Pesquisa no caminho de um teste sanguíneo de triagem para a cardiopatia congênita

Por Docmedia

9 dezembro 2022

A cardiopatia congênita (CC) é uma anormalidade estrutural ou funcional do coração fetal que se desenvolve até a oitava semana de gestação. No Brasil, a condição afeta até 1% de todos os nascidos vivos e é uma das principais causas de mortalidade infantil. A detecção da condição no período pré-natal depende amplamente da realização de exames ultrassonográficos cuja disponibilidade e o preparo dos profissionais não são ideais.

Mesmo em sistemas de saúde com mais recursos, como o dos EUA, apenas cerca de 50% das CC são diagnosticadas no período pré-natal. Nesse contexto, é excelente o avanço prometido por pesquisadores do Hospital Beaumont (Michigan) com o desenvolvimento de um teste sanguíneo de triagem para CC.

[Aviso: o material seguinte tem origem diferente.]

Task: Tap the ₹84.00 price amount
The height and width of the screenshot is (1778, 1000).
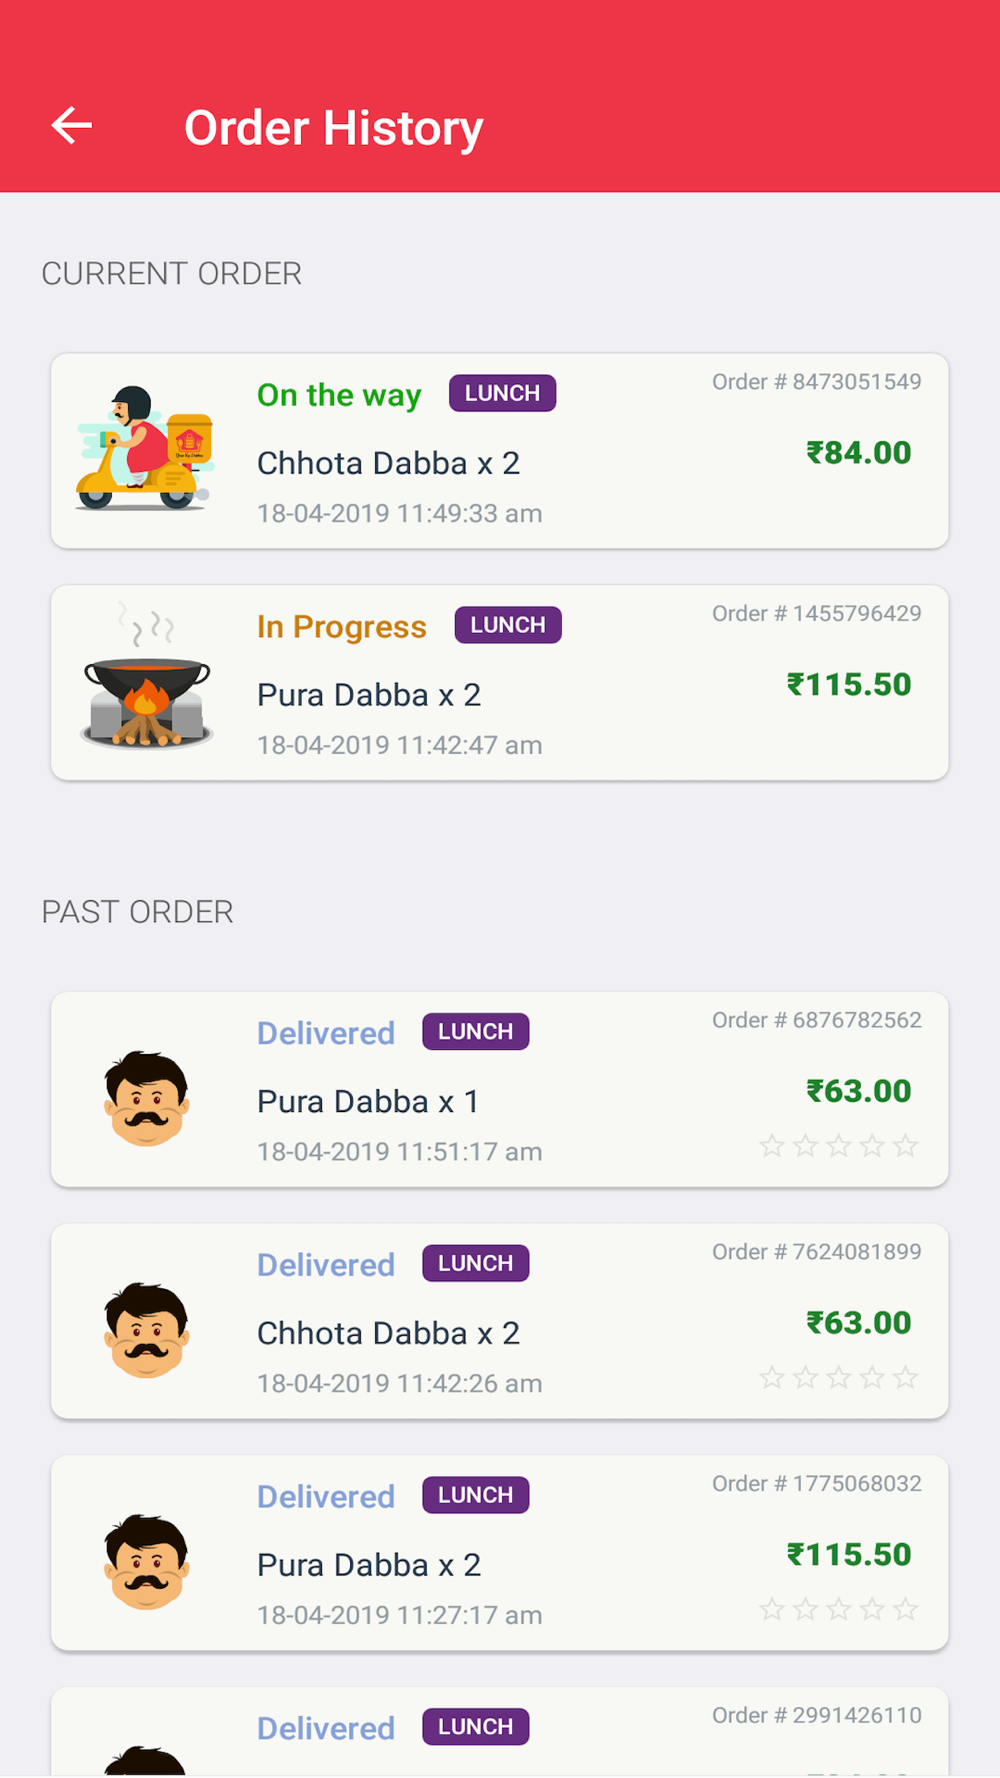Action: [x=859, y=453]
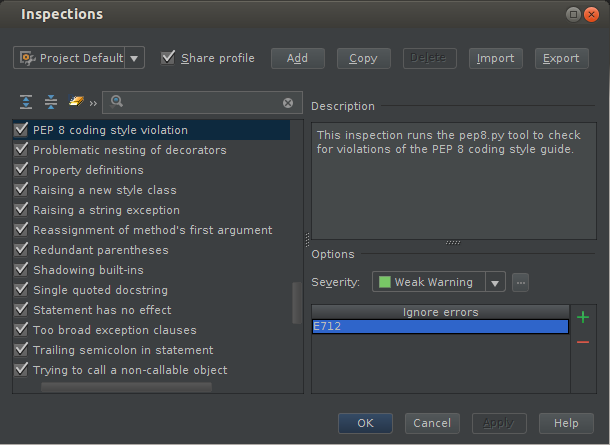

A publicação no American Journal of Obstetrics and Gynecology conta que o novo método utiliza inteligência artificial e análise do DNA fetal circulante livre de células. A investigação desse DNA é voltada para a identificação da metilação de citosina. Em outras palavras, a formação de um coração com estrutura e função preservadas requer uma combinação específica de ativação ou desativação específica de genes e vias relacionadas, com combinações alternativas de ativação-desativação sendo relacionadas à ocorrência de CC.

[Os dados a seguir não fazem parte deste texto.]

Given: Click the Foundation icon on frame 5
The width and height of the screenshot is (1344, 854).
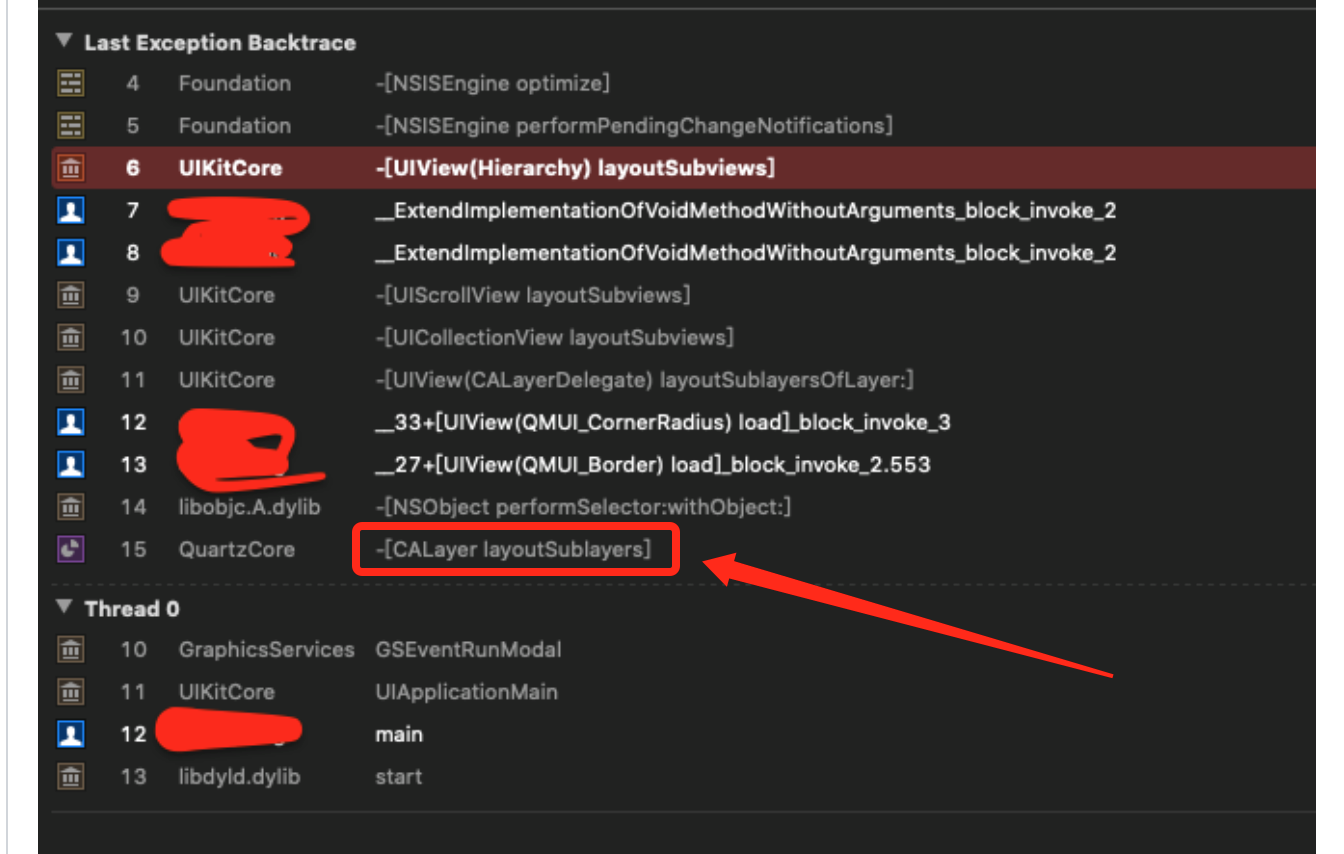Looking at the screenshot, I should pyautogui.click(x=70, y=125).
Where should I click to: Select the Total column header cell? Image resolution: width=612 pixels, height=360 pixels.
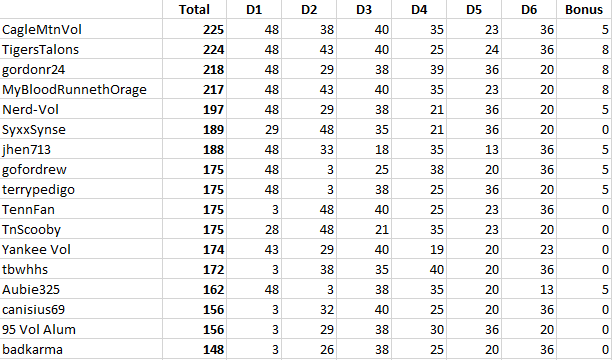pos(194,9)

O estudo atual foi um primeiro teste do novo método para o qual foram recrutados 12 casos de gestantes cujos fetos tinham diagnóstico de CC não sindrômicas isoladas e 26 gestantes com fetos sadios para controle pareado. Um total de 5.918 nucleotídeos de citosina envolvendo 4.976 genes tiveram metilação significativamente alterada (?5%) nos casos de CC em comparação com os controles.

Em termos de eficácia, a análise de metilação utilizando inteligência artificial alcançou excelentes resultados, com um painel de 5 marcadores de nucleotídeos de citosina do genoma completo alcançando uma área sob a curva característica de operação do receptor de 0,97 (IC=95%), significando 98% de sensibilidade e 94% de especificidade.

Segundo os autores, embora precise de maior validação, o novo método traz esperança de uma triagem universal não invasiva para cardiopatias congênitas.